*Fragmento proporcionado*:
LA ERA DEL FAUNO

El grito como práctica liberadora del ambiente tóxico

Juan Carlos Lemus @juanlemus9

|

Una vez grité en un barranco de los Cuchumatanes. Llené mis pulmones de aire al tiempo que elevé la vista a lo alto, hacia el cielo; luego, solté el grito más estruendoso que jamás había ni he vuelto a expulsar desde que tengo memoria. Andaba con Mario Rodolfo Morales, un colega y amigo con quien participábamos por esos días en unas raras jornadas de avistamiento de ovnis, recepción energética extraterrestre y otras presencias que se nos escondieron, por entero, durante nuestros días y noches de campamento.

El grito no formaba parte de aquella actividad. El deseo me vino cuando, en un momento de curiosidad, nos alejamos de las casas de campaña y caminamos entre barrancos. Subimos por un sendero hasta que nos topamos con un nacimiento de agua heladísima donde nos sumergimos. Estábamos frente a otra montaña, rodeados de bosque, todo parecía inhóspito. Ante aquella paz, tan silvestre como bucólica, recordé que alguien me había dicho un día que gritar era una de las mejores formas de expulsar las cargas negativas del cuerpo, de la mente y del espíritu. De cuando en cuando, me dijo, deberíamos gritar con todas nuestras fuerzas como si echáramos el alma por la boca. Aquella persona, cuyo nombre no recuerdo, era una figura que se me asoma hoy mística, de bigote ralo, chaqueta indígena, que irradiaba paz.

*Datos proporcionados*:

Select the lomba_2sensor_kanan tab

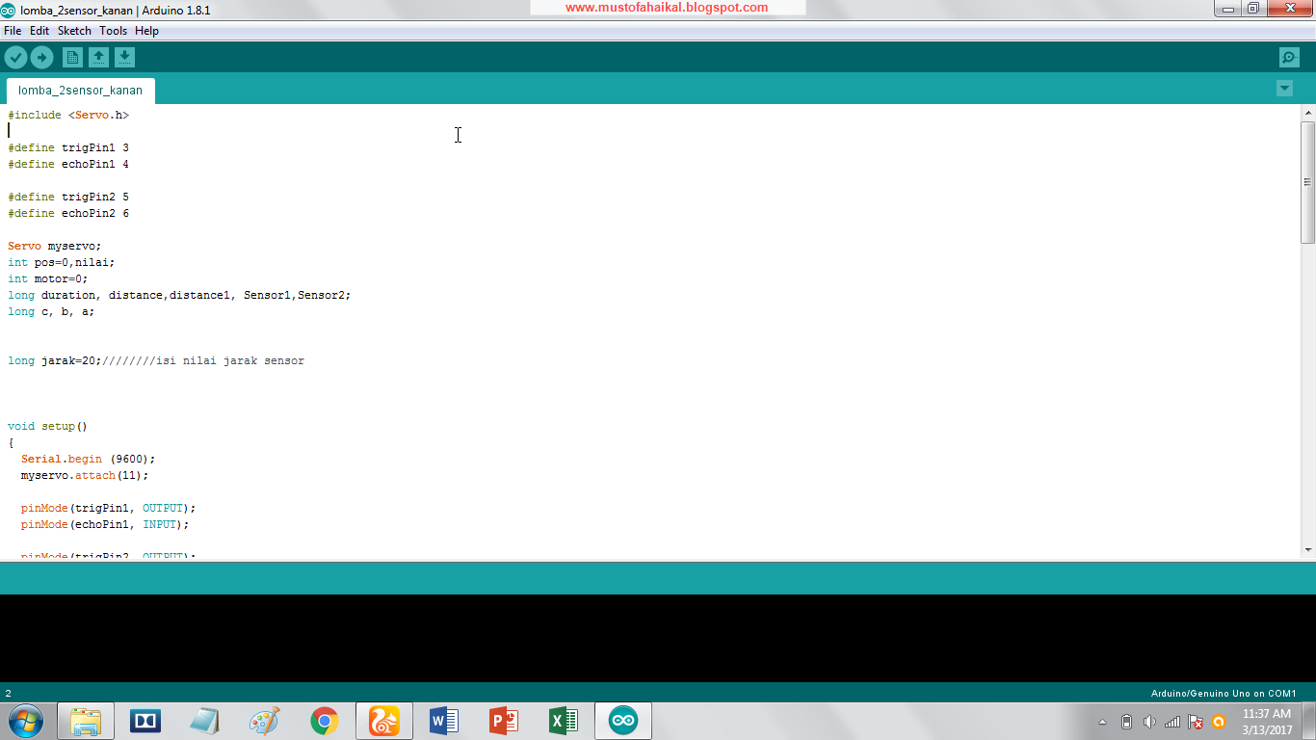pyautogui.click(x=80, y=90)
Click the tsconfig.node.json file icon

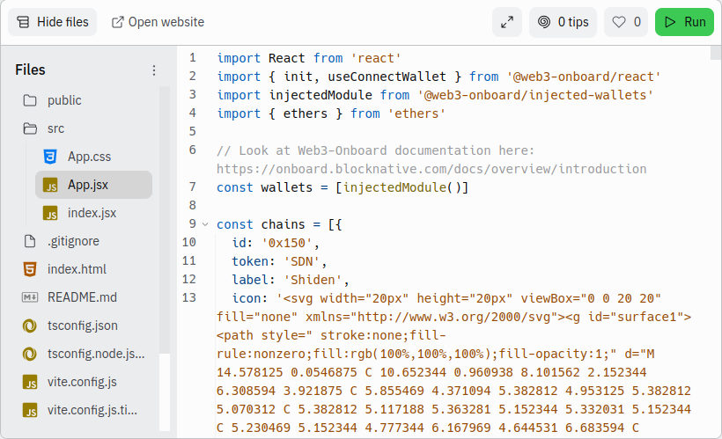(x=30, y=354)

*Consigna de trabajo*:
Resume en dos oraciones el fragmento sobre el grito como práctica liberadora. No hace falta consultar el listado.

*Espacio de respuesta*:
Durante un campamento en los Cuchumatanes con Mario Rodolfo Morales, su colega y amigo, en unas jornadas de avistamiento de ovnis, quien narra se alejó de las casas de campaña, se sumergió en un nacimiento de agua heladísima y soltó en un barranco el grito más estruendoso que recuerda. El deseo le vino al recordar que una persona, cuyo nombre no recuerda, le había dicho que gritar con todas las fuerzas es una de las mejores formas de expulsar las cargas negativas del cuerpo, de la mente y del espíritu.